Tempos de violência: interior de AL vive surto de roubos, furtos e mortes
A tranquilidade da vida no interior de Alagoas não passa de simples memória para os moradores. Afligida pela crescente violência, a população vive reclusa e vivencia um medo diário. Roubos, homicídios, tráfico de drogas, são uma rotina diariamente noticiada na imprensa. O Portal 7 Segundos fez um levantamento dos crimes registrados pela Polícia Militar, somente na circunscrição do 3º Batalhão de Policiamento Milirar, nos dez primeiros dias de julho. O resultado, apesar de esperado, choca.
No período, foram registrados 16 roubos ou furtos a estabelecimentos comerciais, a maior parte deles, em Arapiraca; 15 veículos foram roubados ou furtados. As residências também estão no alvo dos meliantes. Ao todo, foram onze furtos ou roubos a casas. Também ocorreram quatro assassinatos no período.

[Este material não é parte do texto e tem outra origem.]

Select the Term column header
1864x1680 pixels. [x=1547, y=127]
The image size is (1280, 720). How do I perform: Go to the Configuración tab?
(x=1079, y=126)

Os criminosos são ousados e já não temem agir durante o dia. Somente no dia 1º de julho, três empresas foram assaltadas, nos bairros Brasília, Centro e Jardim Esperança, em Arapiraca, entre as 8h50 e 12h40. Neste intervalo, uma residência foi furtada, às 10h45. De 7 a 10 de julho, mais seis empresas foram lesadas.

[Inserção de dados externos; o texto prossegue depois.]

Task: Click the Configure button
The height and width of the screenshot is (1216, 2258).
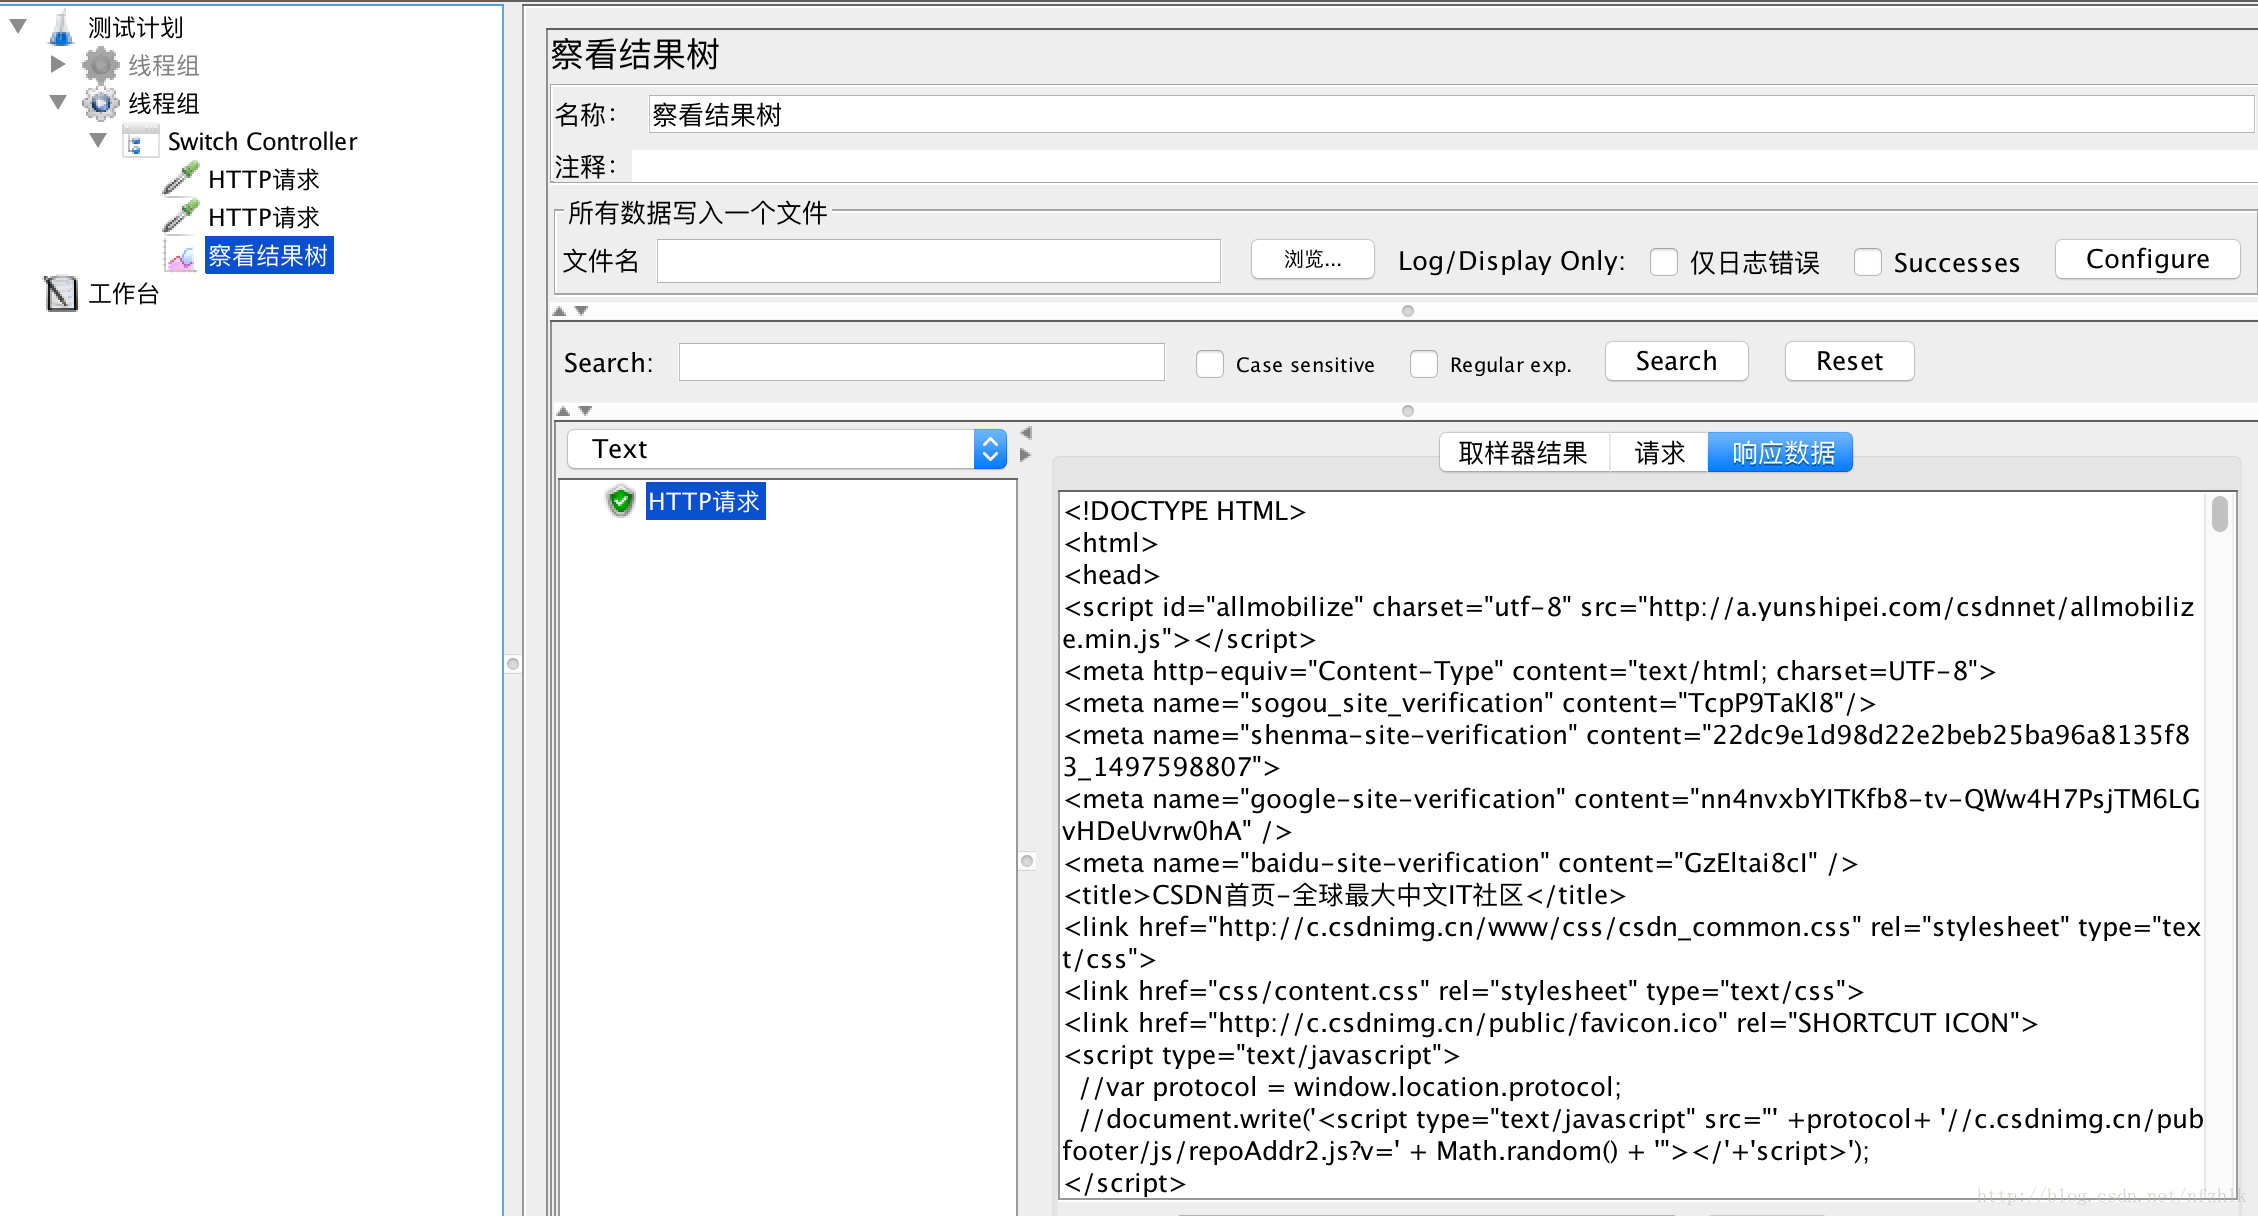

Para compreender o fenômeno da explosão da violência em Alagoas, a reportagem entrevistou o sociólogo Edson Bezerra. Segundo o estudioso, a violência social não é uma questão de polícia, que deveria ser o último recurso para combatê-la, mas é resultado da exclusão social vivenciada por grupos específicos. “O ser humano é um ser de desejo. Ele quer mais e é por isso que realiza os roubos”, disse.

Imagem: Ernani Viana/Arquivo
Ele citou as pessoas que vivem nas periferias da cidade, sem acesso à mobilidade urbana, nem aos diversos itens de consumo fabricados na atualidade. Diante disso, para que possam obter, tais indivíduos estariam roubando. “Com uma moto, uma dupla dá uma volta em uma área, vê que a polícia não está por perto e assalta. Ele é recompensado com o fruto do roubo e volta a roubar. E pode até financiar outras duplas”, explica.

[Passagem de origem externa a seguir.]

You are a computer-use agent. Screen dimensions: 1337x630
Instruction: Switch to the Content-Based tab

Uma das preocupações do estudioso é justamente o fato de os bandidos acabarem influenciando outros a entrarem na criminalidade. “O traficante (por exemplo) é herói no bairro. Quem é o traficante no bairro? O cara que tem poder. O cara que usa roupa de grife. Então, esse cara tem um poder simbólico. A criança quer ser como ele quando crescer”, afirma o estudioso.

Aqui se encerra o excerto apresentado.